Jacqueline Shea, working in David Hogan's laboratory at the Hammersmith Hospital (London, UK), is using an approach called signature tag mutagenesis to identify mutant pathogens that fail to survive in animal hosts. Although the strategy is different from that of Mekalanos and his colleagues, the aim is similar—to identify those genes required by a particular pathogen to overcome a host's defenses. It relies on the use of "unique DNA tags of variable 40 base-pair sequences and consistent flanking sequences," she says. Thus far this approach has helped to identify new sets of virulence genes, including genes that permit the pathogen Salmonella typhimurium to continue replicating in mammalian macrophage cells.

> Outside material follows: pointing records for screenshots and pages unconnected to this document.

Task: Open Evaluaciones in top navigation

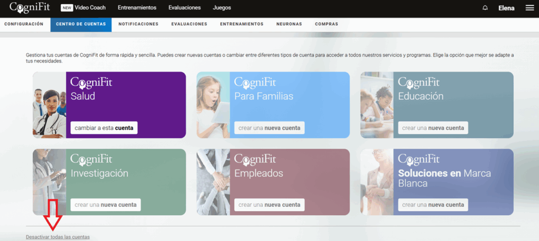Action: click(184, 8)
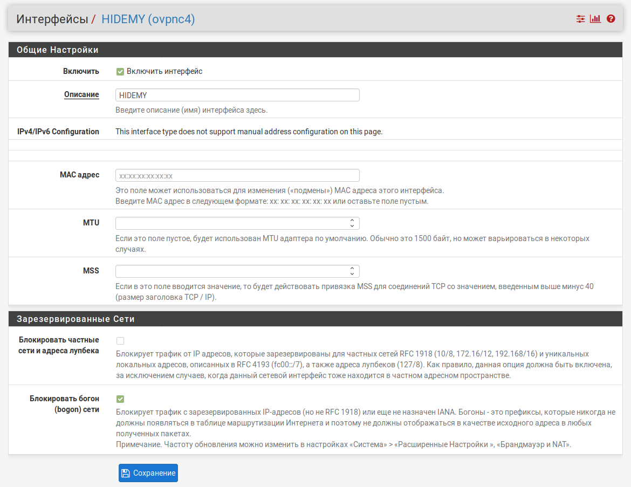
Task: Click the 'Включить интерфейс' label text
Action: point(164,71)
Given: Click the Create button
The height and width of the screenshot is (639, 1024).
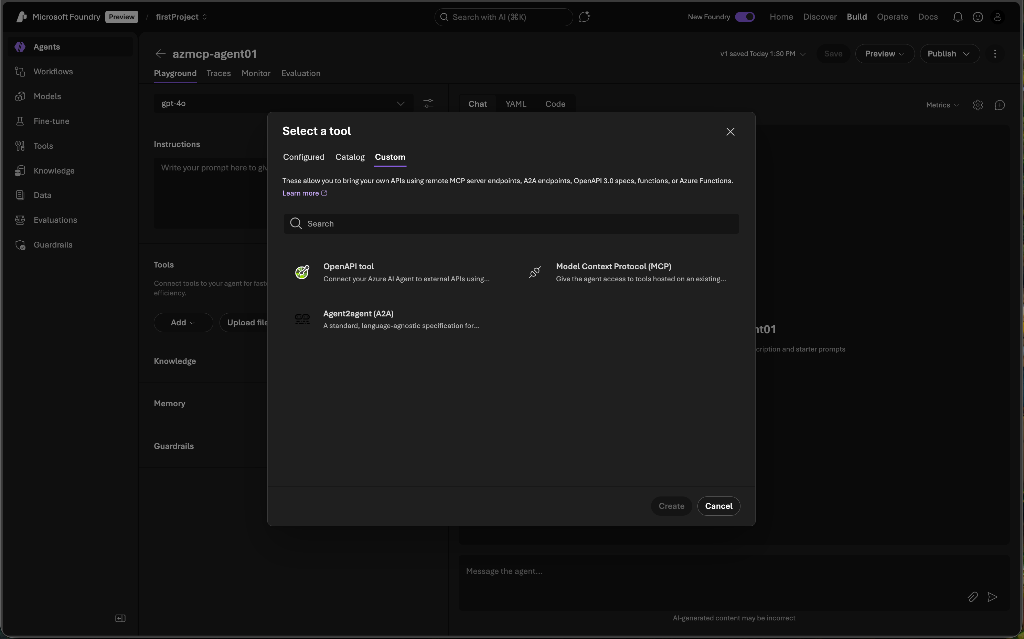Looking at the screenshot, I should point(671,506).
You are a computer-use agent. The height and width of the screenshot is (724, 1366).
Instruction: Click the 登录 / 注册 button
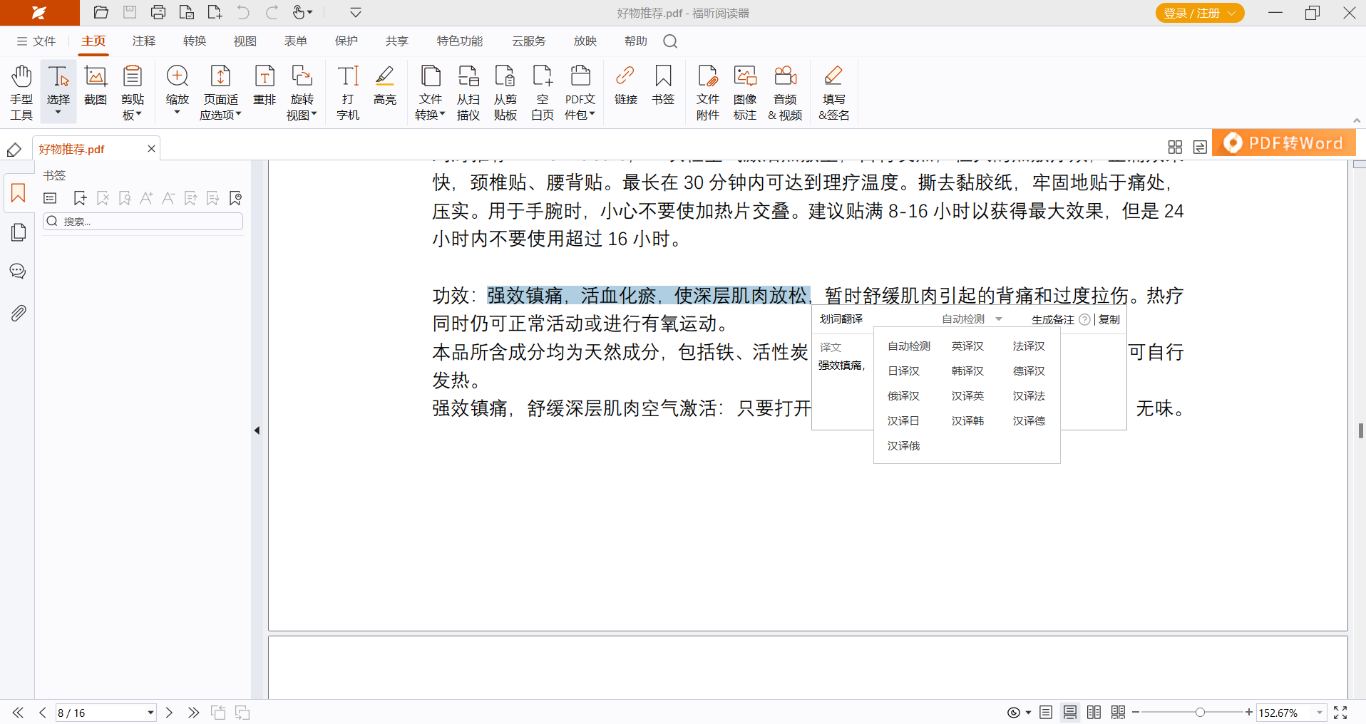click(1199, 13)
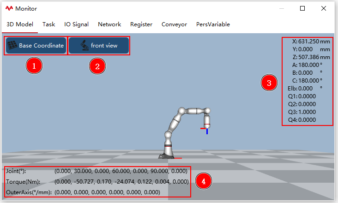Open the PersVariable tab
338x203 pixels.
coord(213,24)
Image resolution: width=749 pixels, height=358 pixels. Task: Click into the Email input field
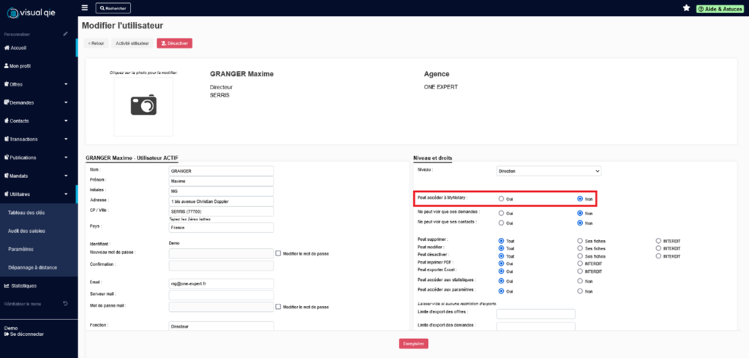[220, 283]
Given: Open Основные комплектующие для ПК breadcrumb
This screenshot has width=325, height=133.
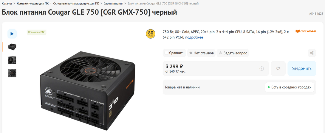Looking at the screenshot, I should [x=76, y=4].
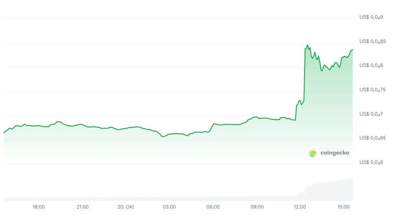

Also interested in obtaining such insights, Stanley Falkow and his colleagues at Stanford University (Palo Alto, CA), have developed a way to introduce altered versions of the green fluorescence protein (GFP) into pathogens in order to track their behavior in infected host tissues and cells and identify the genes involved. GFP can be used as a signal for rapidly sorting and analyzing thousands of infected mammalian cells automatically. "We are using the technique to isolate genes that are turned on only after infection," he says. "We can detect a single microbial cell in an infected animal, and can even ask what subtype of host cell is infected."

Elsewhere at Stanford, Gary Schoolnik and Michael Wilson have designed a comprehensive set of probes to study gene expression in Mycobacterium tuberculosis, the pathogen responsible for tuberculosis. From this general approach of examining differential arrays of mRNA molecules, they identified several clusters of genes involved in fatty acid synthesis that appear to confer resistance to specific antibiotics, according to Wilson. In addition, they are looking at those genes that are missing or not functioning in BCG, an attenuated strain of this bacterium that is used widely as a vaccine. "You don't need genomic sequences to do this, but it sure makes it a lot easier," he says.

Little doubt remains about the need to develop new classes of antibacterial drugs to combat the increasing number of resistant infections. With the success of a genomic approach to design neuraminidase inhibitors against flu viruses, expectations are growing that these avenues will soon begin to pay off for antimicrobials.